*** Opening of Task material ***
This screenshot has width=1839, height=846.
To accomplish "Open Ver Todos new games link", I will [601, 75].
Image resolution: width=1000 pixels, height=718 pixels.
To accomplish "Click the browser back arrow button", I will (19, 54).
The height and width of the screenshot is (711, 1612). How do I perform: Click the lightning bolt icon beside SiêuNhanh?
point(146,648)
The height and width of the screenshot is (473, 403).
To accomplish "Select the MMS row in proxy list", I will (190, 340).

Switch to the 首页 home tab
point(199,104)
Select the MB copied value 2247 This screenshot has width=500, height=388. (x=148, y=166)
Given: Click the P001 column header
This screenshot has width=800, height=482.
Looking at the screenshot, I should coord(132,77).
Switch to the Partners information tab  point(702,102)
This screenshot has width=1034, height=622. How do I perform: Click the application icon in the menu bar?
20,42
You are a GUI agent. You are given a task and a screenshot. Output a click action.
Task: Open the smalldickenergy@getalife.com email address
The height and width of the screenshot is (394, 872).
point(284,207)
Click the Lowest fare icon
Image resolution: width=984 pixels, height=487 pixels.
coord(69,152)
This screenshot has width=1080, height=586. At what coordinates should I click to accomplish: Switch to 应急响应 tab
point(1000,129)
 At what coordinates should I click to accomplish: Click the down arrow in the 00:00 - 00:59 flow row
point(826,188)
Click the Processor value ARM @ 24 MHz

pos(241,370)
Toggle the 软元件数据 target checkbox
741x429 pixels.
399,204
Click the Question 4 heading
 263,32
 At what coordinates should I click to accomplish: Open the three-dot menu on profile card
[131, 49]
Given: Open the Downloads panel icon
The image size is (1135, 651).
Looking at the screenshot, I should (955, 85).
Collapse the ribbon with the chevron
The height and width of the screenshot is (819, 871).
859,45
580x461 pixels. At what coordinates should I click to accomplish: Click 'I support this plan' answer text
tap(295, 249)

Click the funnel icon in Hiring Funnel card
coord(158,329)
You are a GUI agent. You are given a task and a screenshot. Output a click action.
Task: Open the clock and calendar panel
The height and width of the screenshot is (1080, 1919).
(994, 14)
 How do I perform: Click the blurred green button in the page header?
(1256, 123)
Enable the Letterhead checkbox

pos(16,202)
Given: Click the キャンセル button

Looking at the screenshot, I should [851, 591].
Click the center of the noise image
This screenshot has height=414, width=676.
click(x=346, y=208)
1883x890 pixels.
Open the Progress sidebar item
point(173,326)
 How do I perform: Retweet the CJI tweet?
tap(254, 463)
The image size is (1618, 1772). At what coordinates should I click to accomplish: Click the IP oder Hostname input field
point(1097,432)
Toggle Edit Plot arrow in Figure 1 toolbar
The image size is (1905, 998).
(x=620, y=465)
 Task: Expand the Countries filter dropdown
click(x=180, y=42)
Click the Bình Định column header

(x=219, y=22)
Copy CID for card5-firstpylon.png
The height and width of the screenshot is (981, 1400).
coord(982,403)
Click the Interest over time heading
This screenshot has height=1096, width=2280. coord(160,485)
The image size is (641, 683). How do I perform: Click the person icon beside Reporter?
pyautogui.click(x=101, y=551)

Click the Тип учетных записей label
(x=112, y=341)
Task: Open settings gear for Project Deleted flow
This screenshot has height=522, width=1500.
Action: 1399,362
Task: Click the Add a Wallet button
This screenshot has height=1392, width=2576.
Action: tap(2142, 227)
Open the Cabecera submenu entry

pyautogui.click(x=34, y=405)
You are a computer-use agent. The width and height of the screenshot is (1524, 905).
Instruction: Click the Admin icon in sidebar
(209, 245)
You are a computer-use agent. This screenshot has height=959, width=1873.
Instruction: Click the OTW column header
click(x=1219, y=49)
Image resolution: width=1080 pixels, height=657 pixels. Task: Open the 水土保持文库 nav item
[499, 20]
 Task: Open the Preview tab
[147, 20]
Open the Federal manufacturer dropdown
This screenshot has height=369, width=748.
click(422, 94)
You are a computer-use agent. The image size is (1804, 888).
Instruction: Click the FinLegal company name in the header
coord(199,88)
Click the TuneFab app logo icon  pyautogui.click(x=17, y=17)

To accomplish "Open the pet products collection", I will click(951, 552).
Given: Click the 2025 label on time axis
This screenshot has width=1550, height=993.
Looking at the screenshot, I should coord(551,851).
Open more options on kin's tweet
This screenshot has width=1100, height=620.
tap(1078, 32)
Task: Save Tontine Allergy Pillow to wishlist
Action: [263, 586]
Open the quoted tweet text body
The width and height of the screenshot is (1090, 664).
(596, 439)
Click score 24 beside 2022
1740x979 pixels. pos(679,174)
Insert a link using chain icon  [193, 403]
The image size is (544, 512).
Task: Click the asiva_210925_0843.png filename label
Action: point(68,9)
*** Close of Task material ***
> _What needs to be done_: An exact copy is needed of the lines from the one containing "Given: Click the 2025 label on time axis" through the end of the records.

> _Result of the task_:
Given: Click the 2025 label on time axis
This screenshot has width=1550, height=993.
Looking at the screenshot, I should coord(551,851).
Open more options on kin's tweet
This screenshot has width=1100, height=620.
tap(1078, 32)
Task: Save Tontine Allergy Pillow to wishlist
Action: [263, 586]
Open the quoted tweet text body
The width and height of the screenshot is (1090, 664).
(596, 439)
Click score 24 beside 2022
1740x979 pixels. pos(679,174)
Insert a link using chain icon  [193, 403]
The image size is (544, 512).
Task: Click the asiva_210925_0843.png filename label
Action: point(68,9)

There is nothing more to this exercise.